In the base case analysis, using TPA as the initial approach had the lowest total cost (U.S. $37,007) compared to VATS ($38,588). TPA remained the optimal initial approach regardless of the probability of complications after VATS. TPA was an optimal initial approach if TPA success rate was >83% regardless of the failure rate with VATS. VATS was the optimal initial strategy if its total cost of admission was <$33,900.
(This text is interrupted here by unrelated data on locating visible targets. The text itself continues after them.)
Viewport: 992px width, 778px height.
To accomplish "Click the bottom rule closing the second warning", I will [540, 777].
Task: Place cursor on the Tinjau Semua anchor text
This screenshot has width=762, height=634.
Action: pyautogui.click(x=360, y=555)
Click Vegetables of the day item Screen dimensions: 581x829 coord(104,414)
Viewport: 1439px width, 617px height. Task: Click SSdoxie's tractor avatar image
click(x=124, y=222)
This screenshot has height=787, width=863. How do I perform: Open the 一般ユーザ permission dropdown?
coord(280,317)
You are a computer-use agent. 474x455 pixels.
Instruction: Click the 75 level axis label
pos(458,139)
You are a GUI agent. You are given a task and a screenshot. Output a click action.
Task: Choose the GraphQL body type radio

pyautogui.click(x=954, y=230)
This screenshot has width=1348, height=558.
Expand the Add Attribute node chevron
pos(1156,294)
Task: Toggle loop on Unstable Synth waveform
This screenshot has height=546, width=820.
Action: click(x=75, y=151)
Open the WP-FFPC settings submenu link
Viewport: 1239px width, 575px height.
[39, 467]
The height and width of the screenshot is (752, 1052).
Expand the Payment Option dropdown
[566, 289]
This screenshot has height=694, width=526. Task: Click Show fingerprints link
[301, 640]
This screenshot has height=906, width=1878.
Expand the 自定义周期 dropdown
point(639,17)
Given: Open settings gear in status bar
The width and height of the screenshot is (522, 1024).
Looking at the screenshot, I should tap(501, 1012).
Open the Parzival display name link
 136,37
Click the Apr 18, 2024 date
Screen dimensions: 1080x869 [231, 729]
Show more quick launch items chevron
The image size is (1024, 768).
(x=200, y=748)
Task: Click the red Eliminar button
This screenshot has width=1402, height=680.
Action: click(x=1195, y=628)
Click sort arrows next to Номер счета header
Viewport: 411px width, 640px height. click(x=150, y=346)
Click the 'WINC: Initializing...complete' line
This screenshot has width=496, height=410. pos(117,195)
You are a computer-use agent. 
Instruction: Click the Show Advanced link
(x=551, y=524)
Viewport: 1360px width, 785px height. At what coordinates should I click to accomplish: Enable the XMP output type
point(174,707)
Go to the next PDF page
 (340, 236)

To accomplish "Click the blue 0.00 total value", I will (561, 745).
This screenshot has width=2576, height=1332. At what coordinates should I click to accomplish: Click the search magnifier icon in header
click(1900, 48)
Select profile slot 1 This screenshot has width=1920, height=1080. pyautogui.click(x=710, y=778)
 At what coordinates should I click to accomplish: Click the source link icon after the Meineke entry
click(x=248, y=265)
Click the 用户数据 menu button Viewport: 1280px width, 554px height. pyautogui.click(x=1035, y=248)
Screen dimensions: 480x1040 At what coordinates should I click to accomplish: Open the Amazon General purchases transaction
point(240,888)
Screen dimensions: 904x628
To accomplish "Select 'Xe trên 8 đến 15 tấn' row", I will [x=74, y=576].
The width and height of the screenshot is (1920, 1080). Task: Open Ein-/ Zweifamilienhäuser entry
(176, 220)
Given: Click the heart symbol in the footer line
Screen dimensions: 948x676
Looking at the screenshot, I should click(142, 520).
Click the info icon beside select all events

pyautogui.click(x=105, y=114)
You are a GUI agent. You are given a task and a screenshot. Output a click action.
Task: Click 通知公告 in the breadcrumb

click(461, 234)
Lower treatment costs with lytic therapy does not imply significantly lower total cost of trauma admission. However, an initial approach with TPA lytic therapy may be preferred for retained traumatic hemothorax to lower the total cost of admission given its high probability of avoiding the operating room with its resultant increased costs. Future studies should identify differences in quality of life after recovery from competing interventions.
早期视频辅助胸腔镜手术(VATS)是创伤患者血胸残留的推荐治疗方法。避免手术的替代方案,如溶栓治疗,仍然存在争议。本决策分析的目的是评估治疗策略相关的预期成本。
决策树分析估计了三种初始治疗策略的预期成本:1)VATS,2)胸腔内组织纤溶酶原激活剂(tPA)溶栓治疗,3)胸腔内非 tPA 溶栓治疗。概率参数是根据已发表的文献估计的。成本基于国家住院患者样本数据和已发表的估计。我们的模型比较了每种策略的总体预期住院费用。进行了敏感性分析,以探讨参数不确定性对最佳策略的影响。
在基本情况分析中,与 VATS(38588 美元)相比,使用 tPA 作为初始方法的总成本(37007 美元)最低。无论 VATS 后并发症的概率如何,TPA 仍然是最佳的初始方法。如果 TPA 成功率>83%,而 VATS 的失败率无论如何,TPA 都是初始治疗的最佳方法。如果 VATS 的入院总成本<33900 美元,则 VATS 是最佳的初始策略。
溶栓治疗的治疗费用较低并不意味着创伤住院的总费用显著降低。然而,鉴于 TPA 溶栓治疗避免手术室的可能性很高,并且会增加成本,因此对于创伤性血胸残留,TPA 溶栓治疗可能是首选的初始治疗方法,以降低入院总成本。未来的研究应确定从竞争干预措施中恢复后的生活质量差异。